It’s outfits like this one exploiting the private sale loophole that allow the National Rifle Association to say with a straight face that new gun laws won’t keep guns out of the hands of criminals.

That’s the type of leaders Kennedy thinks need to uphold our rights.

All of that should provide context for where Kennedy is coming from when he said in a statement to The Salt Lake Tribune last week that the recommendations from the Utah School Safety Commission will absolutely not infringe on the Second Amendment.

When he announced the panel’s formation, Kennedy said it would look at mental health, architecture and technology. Asked specifically whether it would address firearms, he flat-out refused to answer.

It’s also worth noting that Kennedy is one of a handful of Republicans vying for the party’s nomination for the U.S. Senate. In order to do that, he needs to run well to the right of party favorite Mitt Romney, and using the safety commission as a gun-rights platform is a great way to do that and, as a bonus, stay in the good graces of the NRA.

In case there was still any question where this commission is headed, its membership also includes Clark Aposhian, the chairman of the Utah Shooting Sports Council and the state’s highest-profile gun lobbyist.

Given its makeup, it’s hard to imagine the commission will give serious consideration to ideas like holding parents liable when their children get ahold of a negligently stored firearm, or raising the legal age to purchase a weapon, or requiring safety training for young people to own a gun, or banning bump stocks, or adopting “extreme risk protective orders” that would allow a court to order people deemed to be an imminent threat to themselves or others to turn over their firearms — an idea that was defeated by pro-gun Republicans last session.

But there needs to be a serious dialogue of the role of firearms when it comes to teen violence, and that can’t take place as long as people like Kennedy — and for that matter Aposhian — appear to have a vested interest in quashing the discussion.

> _WRITTEN PROBLEM A_:
Locate every line in the records that contains the string "dimensions", and copy each of those lines; letter case counts.
The commentary and the records come from unrelated sources.

> _RECORDS SUPPLIED_:
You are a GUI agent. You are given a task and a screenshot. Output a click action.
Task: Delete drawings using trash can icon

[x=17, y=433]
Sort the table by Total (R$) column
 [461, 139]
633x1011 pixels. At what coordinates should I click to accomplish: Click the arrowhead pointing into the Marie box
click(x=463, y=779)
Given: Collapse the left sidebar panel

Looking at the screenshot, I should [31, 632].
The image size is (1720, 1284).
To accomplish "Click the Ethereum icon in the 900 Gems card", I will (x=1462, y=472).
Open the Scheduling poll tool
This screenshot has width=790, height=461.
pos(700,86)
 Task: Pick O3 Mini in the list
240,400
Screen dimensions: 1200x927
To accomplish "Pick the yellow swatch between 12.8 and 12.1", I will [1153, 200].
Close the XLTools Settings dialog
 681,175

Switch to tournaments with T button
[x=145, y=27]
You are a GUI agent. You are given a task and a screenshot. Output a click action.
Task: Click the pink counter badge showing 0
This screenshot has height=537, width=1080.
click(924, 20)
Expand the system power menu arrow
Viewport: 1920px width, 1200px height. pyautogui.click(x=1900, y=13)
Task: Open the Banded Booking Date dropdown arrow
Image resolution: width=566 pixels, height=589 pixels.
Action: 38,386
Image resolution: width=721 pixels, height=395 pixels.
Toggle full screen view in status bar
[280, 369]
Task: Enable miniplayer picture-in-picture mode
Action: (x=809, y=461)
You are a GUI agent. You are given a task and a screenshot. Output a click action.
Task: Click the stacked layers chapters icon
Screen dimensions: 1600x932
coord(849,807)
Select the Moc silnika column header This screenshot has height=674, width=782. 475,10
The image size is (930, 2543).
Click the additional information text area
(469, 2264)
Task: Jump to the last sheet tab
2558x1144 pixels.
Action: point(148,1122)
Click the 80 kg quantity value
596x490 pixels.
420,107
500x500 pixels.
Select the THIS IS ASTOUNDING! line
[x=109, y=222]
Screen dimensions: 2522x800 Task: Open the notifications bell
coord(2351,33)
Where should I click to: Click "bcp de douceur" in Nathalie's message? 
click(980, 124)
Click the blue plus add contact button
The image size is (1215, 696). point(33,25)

> _WRITTEN PROBLEM B_:
Rewrite everything in the commentary from "But there needs" down to "quashing the discussion.", swapping "dialogue" for "conversation".

> _RESULT A_:
Screen dimensions: 1200x927
Screen dimensions: 1600x932
Screen dimensions: 2522x800 Task: Open the notifications bell

> _RESULT B_:
But there needs to be a serious conversation of the role of firearms when it comes to teen violence, and that can’t take place as long as people like Kennedy — and for that matter Aposhian — appear to have a vested interest in quashing the discussion.